▶ _WHAT YOU WILL DO_
Rewrite the data from the line with "Task: Open comments" up to and including the line with "Action: 582,133", putting "Goal" wherever "Instruction" appears and keeping every other part the same.

──────── DATA SUPPLIED

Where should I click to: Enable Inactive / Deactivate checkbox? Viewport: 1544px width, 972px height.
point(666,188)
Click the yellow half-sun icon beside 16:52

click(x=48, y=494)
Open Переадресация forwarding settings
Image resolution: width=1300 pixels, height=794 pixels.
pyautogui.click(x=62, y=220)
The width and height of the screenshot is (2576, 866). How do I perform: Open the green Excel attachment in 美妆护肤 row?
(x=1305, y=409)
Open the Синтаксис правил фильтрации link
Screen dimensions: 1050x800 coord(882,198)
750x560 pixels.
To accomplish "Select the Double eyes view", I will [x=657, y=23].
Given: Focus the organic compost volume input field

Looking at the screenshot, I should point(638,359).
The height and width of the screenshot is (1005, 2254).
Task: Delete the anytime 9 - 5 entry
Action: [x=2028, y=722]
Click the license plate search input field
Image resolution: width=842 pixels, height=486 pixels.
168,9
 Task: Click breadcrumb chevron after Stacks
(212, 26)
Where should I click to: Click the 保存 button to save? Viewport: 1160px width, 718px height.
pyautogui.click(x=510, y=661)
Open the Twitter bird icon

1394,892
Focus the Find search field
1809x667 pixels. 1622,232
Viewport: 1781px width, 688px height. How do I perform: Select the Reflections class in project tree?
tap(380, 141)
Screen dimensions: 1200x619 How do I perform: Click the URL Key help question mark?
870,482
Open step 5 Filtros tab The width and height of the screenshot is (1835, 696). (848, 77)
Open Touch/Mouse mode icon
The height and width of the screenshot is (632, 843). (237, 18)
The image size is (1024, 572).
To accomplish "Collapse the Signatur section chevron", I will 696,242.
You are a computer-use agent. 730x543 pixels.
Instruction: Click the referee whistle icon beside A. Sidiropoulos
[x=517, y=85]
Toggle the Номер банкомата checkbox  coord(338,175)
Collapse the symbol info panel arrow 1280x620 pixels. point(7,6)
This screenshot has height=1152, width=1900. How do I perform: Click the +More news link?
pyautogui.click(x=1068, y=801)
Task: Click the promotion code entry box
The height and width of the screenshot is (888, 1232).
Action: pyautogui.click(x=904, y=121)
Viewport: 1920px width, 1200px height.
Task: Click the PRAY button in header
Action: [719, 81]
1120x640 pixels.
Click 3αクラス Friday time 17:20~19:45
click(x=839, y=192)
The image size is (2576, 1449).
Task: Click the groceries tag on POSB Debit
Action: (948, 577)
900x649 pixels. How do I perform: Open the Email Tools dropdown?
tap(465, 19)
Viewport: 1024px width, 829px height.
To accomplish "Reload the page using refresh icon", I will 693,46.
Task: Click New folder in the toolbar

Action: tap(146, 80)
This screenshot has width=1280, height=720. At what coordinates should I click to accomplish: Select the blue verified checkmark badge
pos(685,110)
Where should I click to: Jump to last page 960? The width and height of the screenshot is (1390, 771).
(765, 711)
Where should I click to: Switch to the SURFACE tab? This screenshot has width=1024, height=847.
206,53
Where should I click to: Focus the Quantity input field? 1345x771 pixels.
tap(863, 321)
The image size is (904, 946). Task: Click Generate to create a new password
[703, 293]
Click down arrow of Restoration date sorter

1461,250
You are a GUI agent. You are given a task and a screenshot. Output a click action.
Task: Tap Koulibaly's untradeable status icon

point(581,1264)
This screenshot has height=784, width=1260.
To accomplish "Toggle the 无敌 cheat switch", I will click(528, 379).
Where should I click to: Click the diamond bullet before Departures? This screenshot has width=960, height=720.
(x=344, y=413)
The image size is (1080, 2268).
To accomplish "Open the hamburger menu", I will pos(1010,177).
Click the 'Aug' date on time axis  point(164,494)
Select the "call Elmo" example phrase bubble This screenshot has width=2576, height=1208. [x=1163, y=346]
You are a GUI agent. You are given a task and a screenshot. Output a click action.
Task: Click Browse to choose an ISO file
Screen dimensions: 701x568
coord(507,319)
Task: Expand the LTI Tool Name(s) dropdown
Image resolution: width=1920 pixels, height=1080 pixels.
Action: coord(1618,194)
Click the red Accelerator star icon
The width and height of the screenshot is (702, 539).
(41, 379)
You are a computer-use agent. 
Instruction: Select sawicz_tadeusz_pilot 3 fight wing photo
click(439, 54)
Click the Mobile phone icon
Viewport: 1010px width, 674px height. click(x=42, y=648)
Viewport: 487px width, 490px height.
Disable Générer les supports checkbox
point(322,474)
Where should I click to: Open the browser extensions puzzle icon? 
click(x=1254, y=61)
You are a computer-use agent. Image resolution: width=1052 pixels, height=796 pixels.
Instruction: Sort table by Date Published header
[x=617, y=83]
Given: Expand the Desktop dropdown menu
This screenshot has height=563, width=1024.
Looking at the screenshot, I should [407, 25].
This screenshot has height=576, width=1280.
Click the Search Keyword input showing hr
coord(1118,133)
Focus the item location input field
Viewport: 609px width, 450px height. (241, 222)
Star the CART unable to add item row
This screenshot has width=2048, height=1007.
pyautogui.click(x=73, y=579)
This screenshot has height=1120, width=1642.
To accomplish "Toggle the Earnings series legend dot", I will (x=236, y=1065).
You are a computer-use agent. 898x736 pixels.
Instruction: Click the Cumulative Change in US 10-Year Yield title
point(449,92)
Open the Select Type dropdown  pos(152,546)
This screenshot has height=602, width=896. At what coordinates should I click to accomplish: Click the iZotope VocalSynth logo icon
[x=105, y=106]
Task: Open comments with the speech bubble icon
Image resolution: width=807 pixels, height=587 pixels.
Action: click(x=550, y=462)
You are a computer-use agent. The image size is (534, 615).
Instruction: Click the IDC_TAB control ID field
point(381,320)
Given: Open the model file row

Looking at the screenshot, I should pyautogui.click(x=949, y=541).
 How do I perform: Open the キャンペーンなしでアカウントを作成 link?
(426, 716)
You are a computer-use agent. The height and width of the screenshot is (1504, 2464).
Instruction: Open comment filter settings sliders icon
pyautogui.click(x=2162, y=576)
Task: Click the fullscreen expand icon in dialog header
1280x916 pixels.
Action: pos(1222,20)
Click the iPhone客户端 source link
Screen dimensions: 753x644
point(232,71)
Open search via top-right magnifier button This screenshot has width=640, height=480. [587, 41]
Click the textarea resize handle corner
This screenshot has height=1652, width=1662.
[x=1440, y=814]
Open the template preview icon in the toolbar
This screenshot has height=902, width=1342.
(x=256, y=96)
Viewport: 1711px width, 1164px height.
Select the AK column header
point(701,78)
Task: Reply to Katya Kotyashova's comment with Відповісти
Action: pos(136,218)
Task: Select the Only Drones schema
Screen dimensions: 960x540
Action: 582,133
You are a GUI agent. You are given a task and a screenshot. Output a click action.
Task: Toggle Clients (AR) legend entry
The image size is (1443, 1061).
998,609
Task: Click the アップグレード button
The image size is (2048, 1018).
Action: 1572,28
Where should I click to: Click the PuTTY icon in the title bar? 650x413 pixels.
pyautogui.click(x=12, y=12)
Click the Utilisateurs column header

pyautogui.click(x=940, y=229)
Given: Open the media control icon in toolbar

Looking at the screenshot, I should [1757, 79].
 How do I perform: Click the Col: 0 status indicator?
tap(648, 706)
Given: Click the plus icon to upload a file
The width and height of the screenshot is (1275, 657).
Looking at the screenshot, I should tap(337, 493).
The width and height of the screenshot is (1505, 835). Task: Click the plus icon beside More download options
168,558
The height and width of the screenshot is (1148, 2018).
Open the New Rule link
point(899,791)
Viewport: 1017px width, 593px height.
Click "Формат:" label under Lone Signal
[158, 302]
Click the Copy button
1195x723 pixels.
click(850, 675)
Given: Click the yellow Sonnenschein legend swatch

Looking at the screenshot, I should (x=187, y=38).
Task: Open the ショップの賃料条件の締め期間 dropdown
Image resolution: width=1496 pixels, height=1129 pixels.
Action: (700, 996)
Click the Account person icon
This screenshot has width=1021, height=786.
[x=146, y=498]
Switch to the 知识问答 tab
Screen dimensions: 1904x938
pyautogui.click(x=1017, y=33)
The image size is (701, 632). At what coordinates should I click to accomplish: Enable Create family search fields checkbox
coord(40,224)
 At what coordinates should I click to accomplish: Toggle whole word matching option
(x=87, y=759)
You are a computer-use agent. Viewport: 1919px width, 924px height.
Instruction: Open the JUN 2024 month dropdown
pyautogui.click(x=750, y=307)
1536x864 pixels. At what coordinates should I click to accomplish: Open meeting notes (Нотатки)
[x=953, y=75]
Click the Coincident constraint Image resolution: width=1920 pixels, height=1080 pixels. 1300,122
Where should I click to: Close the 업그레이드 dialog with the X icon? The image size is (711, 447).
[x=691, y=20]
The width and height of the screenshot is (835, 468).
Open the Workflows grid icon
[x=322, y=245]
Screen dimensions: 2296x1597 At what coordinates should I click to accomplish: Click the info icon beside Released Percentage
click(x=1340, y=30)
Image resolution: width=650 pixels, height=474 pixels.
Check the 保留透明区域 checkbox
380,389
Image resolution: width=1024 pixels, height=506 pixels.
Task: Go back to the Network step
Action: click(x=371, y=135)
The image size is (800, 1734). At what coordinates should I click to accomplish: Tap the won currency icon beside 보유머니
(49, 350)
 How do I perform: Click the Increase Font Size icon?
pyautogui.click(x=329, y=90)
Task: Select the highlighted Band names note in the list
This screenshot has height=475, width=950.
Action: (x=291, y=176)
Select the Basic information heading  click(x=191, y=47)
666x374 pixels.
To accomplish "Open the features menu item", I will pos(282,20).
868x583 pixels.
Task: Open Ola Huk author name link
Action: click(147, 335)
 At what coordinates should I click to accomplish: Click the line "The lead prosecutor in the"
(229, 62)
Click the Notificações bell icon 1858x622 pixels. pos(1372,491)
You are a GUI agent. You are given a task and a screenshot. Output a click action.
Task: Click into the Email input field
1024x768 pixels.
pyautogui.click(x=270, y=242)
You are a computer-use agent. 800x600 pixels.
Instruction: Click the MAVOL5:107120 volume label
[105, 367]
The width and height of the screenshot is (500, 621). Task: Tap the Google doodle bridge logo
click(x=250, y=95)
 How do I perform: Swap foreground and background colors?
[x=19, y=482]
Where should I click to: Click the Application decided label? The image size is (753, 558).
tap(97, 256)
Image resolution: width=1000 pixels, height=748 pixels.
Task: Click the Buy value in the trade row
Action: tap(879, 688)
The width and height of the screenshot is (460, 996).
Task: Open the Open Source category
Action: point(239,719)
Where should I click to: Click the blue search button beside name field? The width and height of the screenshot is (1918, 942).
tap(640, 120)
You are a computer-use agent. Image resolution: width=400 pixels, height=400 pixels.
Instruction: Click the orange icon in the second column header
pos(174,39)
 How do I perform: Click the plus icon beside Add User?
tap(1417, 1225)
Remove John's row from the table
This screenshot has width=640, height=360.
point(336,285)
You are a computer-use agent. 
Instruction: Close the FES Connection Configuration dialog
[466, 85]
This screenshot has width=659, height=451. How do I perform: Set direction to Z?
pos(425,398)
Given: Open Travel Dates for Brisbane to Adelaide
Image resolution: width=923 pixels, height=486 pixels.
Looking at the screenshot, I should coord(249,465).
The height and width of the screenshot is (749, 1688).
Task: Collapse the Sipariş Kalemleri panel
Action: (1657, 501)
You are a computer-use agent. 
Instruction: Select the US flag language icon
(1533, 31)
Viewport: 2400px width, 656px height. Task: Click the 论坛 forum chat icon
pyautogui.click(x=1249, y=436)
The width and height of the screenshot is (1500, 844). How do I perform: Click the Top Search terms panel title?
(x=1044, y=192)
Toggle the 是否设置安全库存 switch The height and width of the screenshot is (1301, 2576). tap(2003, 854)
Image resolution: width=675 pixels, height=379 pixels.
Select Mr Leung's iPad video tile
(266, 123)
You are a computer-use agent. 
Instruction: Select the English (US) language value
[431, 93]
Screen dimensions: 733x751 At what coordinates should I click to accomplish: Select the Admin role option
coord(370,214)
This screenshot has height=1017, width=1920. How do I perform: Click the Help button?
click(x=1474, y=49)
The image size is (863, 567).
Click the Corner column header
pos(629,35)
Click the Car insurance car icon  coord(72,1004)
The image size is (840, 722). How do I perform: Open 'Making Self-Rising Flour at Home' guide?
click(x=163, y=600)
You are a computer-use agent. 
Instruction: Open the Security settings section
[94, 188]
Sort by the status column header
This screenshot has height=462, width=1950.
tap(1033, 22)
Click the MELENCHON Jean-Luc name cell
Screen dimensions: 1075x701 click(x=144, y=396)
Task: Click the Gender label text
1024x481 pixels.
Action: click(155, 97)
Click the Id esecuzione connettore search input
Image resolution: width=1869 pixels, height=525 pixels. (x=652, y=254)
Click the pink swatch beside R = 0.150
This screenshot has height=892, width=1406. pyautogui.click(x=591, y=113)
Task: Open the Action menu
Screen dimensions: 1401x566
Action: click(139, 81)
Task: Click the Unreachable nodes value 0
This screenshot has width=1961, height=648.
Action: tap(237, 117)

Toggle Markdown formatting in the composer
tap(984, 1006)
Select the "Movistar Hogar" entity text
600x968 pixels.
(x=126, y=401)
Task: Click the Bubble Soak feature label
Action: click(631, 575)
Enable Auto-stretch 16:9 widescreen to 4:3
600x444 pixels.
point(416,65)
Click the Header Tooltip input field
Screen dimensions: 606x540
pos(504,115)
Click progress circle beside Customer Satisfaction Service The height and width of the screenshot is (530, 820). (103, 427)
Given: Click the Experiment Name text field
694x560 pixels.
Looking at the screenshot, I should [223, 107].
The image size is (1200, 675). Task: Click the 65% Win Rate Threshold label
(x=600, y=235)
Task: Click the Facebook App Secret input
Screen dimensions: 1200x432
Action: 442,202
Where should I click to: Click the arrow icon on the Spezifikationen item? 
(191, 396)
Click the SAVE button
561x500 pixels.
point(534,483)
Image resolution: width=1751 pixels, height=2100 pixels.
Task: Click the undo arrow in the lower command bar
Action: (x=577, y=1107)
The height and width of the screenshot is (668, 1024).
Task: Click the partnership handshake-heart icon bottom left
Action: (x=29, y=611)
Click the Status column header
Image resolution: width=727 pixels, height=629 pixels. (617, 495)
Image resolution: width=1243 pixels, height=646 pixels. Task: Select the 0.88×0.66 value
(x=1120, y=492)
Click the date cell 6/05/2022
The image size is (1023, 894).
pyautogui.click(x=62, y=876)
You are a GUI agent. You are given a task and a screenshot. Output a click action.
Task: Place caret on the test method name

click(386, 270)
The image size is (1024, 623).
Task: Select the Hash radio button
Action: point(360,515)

────────────────

▶ _SOLUTION TO THE EXERCISE_
Task: Open comments with the speech bubble icon
Image resolution: width=807 pixels, height=587 pixels.
Action: click(x=550, y=462)
You are a computer-use agent. The image size is (534, 615).
Goal: Click the IDC_TAB control ID field
point(381,320)
Given: Open the model file row

Looking at the screenshot, I should pyautogui.click(x=949, y=541).
 How do I perform: Open the キャンペーンなしでアカウントを作成 link?
(426, 716)
You are a computer-use agent. The height and width of the screenshot is (1504, 2464).
Goal: Open comment filter settings sliders icon
pyautogui.click(x=2162, y=576)
Task: Click the fullscreen expand icon in dialog header
1280x916 pixels.
Action: pos(1222,20)
Click the iPhone客户端 source link
Screen dimensions: 753x644
point(232,71)
Open search via top-right magnifier button This screenshot has width=640, height=480. [587, 41]
Click the textarea resize handle corner
This screenshot has height=1652, width=1662.
[x=1440, y=814]
Open the template preview icon in the toolbar
This screenshot has height=902, width=1342.
(x=256, y=96)
Viewport: 1711px width, 1164px height.
Select the AK column header
point(701,78)
Task: Reply to Katya Kotyashova's comment with Відповісти
Action: pos(136,218)
Task: Select the Only Drones schema
Screen dimensions: 960x540
Action: 582,133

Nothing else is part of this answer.